Tuesday, November 10, 2009

Why Did I Pick a Hobby With So Much Math Involved?

So Sunday I tore out sleeve #1 of Madison's sweater for the 2nd time and last night I cast on for the 3rd time vowing to do the increases right finally.

While reading the pattern properly is my sole responsibility, it really could be written more clearly with the math done out a little more thoroughly so I have an idea of how many stitches should be on the needle at various points and not just the starting # and the ending #, because if after 54 rows the ending # isn't right I just wasted a lot of time.

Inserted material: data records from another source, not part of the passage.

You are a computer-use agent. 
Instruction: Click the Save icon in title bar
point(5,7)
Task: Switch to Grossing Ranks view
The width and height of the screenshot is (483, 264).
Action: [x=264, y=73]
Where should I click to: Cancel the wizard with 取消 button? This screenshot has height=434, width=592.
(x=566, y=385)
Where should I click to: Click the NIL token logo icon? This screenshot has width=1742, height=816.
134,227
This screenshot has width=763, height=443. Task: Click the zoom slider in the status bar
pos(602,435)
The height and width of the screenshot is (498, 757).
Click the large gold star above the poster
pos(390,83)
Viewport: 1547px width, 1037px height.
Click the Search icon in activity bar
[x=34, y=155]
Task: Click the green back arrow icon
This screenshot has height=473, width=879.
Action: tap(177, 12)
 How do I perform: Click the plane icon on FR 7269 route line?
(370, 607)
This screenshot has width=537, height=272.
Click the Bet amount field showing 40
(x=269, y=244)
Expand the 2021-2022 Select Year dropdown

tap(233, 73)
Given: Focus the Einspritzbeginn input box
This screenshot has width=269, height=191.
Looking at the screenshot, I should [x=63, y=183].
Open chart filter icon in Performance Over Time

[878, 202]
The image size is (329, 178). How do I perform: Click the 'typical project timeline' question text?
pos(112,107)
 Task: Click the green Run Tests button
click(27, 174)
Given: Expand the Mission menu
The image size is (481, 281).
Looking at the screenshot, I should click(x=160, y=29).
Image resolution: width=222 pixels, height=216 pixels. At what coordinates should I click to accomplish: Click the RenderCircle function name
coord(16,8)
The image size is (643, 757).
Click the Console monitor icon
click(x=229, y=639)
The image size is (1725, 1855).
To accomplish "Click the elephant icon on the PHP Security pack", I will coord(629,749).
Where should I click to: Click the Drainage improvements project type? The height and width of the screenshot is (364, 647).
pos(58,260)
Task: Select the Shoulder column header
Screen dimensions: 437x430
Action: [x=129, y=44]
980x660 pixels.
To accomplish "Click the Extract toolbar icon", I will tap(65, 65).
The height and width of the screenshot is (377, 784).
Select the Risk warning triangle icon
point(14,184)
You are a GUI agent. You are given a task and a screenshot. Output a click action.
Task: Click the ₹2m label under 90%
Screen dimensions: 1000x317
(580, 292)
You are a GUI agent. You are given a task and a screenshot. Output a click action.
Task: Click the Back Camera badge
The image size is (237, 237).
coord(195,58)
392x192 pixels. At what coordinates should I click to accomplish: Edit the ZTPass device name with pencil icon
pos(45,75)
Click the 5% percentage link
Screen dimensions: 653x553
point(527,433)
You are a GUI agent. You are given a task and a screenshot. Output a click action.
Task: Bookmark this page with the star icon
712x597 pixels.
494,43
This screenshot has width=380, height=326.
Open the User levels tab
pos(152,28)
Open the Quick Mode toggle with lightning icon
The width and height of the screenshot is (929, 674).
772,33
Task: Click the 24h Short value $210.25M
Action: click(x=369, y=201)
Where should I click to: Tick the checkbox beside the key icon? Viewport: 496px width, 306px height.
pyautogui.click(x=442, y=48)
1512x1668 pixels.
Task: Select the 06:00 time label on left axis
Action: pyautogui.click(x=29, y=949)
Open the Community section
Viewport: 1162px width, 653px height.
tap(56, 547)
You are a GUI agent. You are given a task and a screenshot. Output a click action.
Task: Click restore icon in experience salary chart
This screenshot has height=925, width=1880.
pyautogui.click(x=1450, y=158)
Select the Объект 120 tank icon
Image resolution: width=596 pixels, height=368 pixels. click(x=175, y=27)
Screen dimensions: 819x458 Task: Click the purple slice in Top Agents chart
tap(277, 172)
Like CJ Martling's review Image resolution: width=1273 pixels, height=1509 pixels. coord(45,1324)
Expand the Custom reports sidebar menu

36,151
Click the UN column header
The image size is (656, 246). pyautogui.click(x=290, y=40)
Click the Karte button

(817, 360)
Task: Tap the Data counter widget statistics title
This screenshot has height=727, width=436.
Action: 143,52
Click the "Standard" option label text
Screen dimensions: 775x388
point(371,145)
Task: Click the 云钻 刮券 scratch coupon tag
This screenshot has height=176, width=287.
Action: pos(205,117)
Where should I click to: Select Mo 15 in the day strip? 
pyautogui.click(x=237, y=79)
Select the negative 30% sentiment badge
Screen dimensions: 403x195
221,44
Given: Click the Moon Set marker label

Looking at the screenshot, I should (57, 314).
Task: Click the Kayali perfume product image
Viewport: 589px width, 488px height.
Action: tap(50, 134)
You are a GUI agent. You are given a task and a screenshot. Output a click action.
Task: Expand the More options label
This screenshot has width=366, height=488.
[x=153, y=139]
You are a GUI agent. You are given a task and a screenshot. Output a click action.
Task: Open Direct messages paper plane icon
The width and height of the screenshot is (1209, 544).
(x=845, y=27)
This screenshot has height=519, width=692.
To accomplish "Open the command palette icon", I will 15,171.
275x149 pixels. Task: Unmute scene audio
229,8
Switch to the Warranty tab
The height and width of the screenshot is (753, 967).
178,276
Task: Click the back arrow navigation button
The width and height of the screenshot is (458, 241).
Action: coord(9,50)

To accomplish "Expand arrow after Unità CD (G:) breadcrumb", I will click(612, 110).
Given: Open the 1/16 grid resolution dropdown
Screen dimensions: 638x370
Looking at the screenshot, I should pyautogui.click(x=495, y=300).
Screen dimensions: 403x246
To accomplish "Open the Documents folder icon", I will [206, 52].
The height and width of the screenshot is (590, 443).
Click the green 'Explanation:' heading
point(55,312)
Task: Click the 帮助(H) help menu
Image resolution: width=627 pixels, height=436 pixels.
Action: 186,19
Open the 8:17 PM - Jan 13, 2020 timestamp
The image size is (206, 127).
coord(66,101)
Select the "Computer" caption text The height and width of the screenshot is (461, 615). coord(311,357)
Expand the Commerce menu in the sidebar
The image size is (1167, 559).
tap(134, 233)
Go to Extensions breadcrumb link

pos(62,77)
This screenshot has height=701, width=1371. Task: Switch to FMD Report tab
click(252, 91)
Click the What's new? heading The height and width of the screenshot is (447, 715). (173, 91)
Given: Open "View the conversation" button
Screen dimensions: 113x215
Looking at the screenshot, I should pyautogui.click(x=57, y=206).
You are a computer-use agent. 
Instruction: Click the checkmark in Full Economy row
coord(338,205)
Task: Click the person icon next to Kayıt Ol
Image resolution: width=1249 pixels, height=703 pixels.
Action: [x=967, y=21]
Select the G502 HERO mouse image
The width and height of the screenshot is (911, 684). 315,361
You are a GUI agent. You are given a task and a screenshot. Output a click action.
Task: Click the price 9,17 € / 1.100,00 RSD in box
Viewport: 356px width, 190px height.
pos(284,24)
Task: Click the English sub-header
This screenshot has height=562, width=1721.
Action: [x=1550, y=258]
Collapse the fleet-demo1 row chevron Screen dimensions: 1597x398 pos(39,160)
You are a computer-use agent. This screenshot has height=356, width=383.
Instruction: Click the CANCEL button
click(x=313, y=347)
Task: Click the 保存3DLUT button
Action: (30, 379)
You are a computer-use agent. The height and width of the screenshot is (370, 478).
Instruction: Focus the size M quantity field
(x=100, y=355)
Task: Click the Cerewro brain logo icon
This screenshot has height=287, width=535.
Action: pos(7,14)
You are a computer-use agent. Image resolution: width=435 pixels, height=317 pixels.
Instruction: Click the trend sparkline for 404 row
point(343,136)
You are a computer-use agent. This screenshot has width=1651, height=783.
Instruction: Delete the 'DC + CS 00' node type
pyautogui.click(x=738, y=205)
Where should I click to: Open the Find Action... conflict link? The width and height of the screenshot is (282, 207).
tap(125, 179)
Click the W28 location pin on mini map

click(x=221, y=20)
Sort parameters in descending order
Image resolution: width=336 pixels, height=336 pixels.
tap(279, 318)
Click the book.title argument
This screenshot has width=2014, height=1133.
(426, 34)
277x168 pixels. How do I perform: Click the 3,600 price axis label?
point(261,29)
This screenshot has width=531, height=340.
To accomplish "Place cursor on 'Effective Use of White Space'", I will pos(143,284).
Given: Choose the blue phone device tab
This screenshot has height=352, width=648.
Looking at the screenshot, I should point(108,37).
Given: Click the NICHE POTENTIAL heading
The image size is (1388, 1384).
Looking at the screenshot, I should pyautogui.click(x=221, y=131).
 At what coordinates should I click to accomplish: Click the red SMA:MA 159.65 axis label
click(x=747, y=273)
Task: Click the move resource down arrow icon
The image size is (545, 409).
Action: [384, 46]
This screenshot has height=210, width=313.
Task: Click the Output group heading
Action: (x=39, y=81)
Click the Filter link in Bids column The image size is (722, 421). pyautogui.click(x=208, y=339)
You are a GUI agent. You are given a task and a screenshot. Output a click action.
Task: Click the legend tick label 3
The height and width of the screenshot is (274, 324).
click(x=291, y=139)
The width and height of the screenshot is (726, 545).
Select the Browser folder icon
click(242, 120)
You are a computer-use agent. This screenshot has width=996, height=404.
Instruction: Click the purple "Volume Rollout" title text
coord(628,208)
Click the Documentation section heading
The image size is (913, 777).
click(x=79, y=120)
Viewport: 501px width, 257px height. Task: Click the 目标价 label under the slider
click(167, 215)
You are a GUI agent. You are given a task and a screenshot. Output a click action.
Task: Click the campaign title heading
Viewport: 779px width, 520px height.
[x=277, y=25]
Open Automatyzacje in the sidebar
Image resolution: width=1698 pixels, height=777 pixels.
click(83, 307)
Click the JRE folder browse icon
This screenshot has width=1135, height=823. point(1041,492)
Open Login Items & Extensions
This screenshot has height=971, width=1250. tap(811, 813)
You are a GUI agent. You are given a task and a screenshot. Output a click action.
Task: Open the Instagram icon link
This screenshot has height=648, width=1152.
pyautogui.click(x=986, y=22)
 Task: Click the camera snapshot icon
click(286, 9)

Now I could multiply and divide out the # of stitches increased over the # of rows divided again by how often I need to increase (every 3rd row until 56 stitches and then every 4th row until 64 stitches), but math is hard.

Also this pattern is written for 6 different sizes and halfway through the sizes split and where my # was the 3rd one listed for most of the pattern it suddenly becomes the first one listed when the sizes break off and I totally missed that the first time...

Thank god I started early on the holiday stuff.

3 comments:

ingrid said...

Sounds like a poopy pattern. Don't designers understand that knitters are usally too excited about the project of creating the object to be rational? Who reads a pattern all the way first? Who checks the designers math and instructions? Don't that have people for that?

3goodrats said...

Ok, now that is way too confusing - switching from being the 3rd number listed to being the 1st? There should be rules against that.

Amy said...

OMG....I have a great story about this...maybe I will write about that today. But yes...I need to write things out, hence why I have become a HUGE fan of Ingrid's use of excel for knitting patterns! She is a genius.